TEXT UNDER STUDY:

What is the Bank of Canada's key interest rate right now?

The Bank of Canada's key interest rate is 5 per cent.

When is the Bank of Canada's next interest rate announcement?

The next interest rate announcement is June 5, 2024.

What’s happening with inflation in Canada?

Inflation is a generalized increase in consumer prices that erodes the purchasing power of money. It’s measured by looking at the Consumer Price Index (CPI), which captures price changes across a broad range of goods and services. The Bank of Canada’s raison d’être is keeping inflation low and stable, and it targets a 2-per-cent annual increase in the CPI.

Over the past three years, Canada – like many countries around the world – has experienced high inflation for the first time in decades. The annual rate of CPI inflation started rising in the spring of 2021 and reached a peak of 8.1 per cent in June 2022. Inflation has fallen considerably over the past 18 months. The inflation rate rose to 2.9 per cent in March, slightly up from 2.8 per cent in February, but still within the bank’s 1 per cent to 3 per cent target range.

PROBLEMS AND TASKS:
1. In the text on Canadian interest rates and inflation, why is the March inflation rate still described as within bounds despite having risen? Answer in one to three sentences.
2. Carry on the text on Canadian interest rates and inflation, starting after its last sentence.
The records that come next are drawn from a separate source.

ENTRIES SUPPLIED:
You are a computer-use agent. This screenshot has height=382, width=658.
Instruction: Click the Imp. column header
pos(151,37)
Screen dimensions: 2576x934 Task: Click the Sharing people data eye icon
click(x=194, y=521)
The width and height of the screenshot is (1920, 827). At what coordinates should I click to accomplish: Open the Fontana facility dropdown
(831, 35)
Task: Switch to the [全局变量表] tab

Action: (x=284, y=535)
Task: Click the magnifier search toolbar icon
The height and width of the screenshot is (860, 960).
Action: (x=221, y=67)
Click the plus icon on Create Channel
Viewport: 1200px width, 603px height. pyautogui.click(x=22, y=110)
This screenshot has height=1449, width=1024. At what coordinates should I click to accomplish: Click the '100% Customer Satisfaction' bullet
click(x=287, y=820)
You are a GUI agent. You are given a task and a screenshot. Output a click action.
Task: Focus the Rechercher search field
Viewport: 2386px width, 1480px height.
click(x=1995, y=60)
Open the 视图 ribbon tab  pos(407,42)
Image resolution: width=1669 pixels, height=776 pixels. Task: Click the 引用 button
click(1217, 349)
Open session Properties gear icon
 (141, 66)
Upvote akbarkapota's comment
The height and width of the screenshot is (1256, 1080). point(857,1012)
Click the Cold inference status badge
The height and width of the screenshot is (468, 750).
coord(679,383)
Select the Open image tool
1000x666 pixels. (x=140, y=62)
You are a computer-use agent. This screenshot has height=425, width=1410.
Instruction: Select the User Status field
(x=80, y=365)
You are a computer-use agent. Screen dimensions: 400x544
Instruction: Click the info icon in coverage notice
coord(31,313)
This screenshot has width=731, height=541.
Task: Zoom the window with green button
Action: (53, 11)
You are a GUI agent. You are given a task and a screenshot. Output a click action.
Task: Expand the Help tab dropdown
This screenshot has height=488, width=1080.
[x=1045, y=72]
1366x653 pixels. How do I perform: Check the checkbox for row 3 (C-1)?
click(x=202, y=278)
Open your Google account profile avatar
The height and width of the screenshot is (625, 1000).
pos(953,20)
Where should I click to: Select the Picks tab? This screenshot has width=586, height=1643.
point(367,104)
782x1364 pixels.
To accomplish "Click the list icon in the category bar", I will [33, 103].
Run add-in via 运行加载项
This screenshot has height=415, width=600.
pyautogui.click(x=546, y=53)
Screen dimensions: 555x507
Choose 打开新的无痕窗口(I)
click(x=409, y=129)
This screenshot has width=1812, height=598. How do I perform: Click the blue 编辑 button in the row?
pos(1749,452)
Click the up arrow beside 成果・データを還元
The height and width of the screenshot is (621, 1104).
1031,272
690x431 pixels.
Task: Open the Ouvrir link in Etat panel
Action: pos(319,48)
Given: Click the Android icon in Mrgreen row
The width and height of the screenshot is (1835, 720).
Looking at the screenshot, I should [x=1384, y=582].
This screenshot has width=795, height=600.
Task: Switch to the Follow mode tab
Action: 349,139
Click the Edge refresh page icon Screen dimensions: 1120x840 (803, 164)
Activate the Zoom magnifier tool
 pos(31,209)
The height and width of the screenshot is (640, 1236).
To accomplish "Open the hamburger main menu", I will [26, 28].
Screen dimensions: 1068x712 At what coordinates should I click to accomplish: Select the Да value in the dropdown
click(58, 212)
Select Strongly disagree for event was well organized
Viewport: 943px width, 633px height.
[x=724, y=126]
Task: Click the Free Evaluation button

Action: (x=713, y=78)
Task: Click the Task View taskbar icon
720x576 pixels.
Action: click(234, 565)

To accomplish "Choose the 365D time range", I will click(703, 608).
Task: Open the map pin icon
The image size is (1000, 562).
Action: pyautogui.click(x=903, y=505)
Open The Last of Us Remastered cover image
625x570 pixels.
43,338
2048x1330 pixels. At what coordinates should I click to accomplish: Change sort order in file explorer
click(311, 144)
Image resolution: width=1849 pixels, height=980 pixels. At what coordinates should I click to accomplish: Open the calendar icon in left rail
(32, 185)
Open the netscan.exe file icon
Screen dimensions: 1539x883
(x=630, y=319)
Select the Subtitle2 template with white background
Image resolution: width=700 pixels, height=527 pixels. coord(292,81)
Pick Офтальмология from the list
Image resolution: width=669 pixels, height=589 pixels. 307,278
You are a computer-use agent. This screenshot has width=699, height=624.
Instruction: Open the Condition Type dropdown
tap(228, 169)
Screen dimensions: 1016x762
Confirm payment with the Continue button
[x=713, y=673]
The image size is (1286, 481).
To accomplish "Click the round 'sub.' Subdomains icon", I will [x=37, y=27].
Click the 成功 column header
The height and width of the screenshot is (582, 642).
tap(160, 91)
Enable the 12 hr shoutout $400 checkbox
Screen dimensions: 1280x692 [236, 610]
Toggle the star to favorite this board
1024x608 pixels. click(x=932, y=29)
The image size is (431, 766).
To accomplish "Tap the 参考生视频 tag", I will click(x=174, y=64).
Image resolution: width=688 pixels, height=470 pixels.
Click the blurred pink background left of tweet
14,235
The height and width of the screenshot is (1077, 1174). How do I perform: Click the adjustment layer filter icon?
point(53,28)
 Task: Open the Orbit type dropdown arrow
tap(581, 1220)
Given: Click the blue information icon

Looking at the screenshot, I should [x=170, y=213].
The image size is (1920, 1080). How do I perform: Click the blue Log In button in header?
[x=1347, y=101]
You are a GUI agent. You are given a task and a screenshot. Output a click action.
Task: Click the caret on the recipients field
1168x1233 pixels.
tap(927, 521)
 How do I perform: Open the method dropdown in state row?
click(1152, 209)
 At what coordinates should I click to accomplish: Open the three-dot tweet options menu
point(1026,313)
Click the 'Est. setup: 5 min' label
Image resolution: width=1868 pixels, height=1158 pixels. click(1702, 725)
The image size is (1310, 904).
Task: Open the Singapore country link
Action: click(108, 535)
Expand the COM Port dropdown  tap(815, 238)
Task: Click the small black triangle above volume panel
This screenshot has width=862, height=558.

RESPONSE LIST:
1. The March rate of 2.9 per cent, though slightly up from February's 2.8 per cent, still sat inside the Bank of Canada's target range of 1 per cent to 3 per cent.

2.
The drivers of CPI inflation have changed over time. Goods prices took off in 2021 when a surge in demand for manufactured products ran into various supply problems tied to the COVID-19 pandemic. Further supply shocks, including Russia’s invasion of Ukraine, pushed up global food and energy prices. Over time, domestic sources of inflation have become increasingly important and services inflation has outstripped goods inflation.

Today, the cost of shelter is the single biggest driver of inflation. This includes mortgage interest costs, which have been pushed higher by the Bank of Canada’s own interest rate hikes, as well as rents. Shelter inflation is being driven in large part by a combination of high demand, due to rapid population growth, and a shortage of housing supply, due to structural impediments to home building.

The Bank of Canada uses interest rates to speed up and slow down the economy in an effort to control inflation. Higher interest rates make it more expensive for individuals and businesses to borrow money and service their debts. This reduces demand for goods and services, hopefully slowing the pace of price increases.

The central bank raised interest rates 10 times between March, 2022 and July, 2023, bringing its benchmark rate to 5 per cent from 0.25 per cent in one of the most aggressive monetary policy tightening campaigns on record. It has held the policy rate steady at 5 per cent over the past six rate decisions.

Bank of Canada officials say it’s still too early to begin talking about lowering interest rates. However, Bay Street analysts and investors expect the bank to start cutting rates in the summer, with most betting it will happen at the bank’s rate announcement in June or July.

How do the Bank of Canada rate hikes affect average Canadians?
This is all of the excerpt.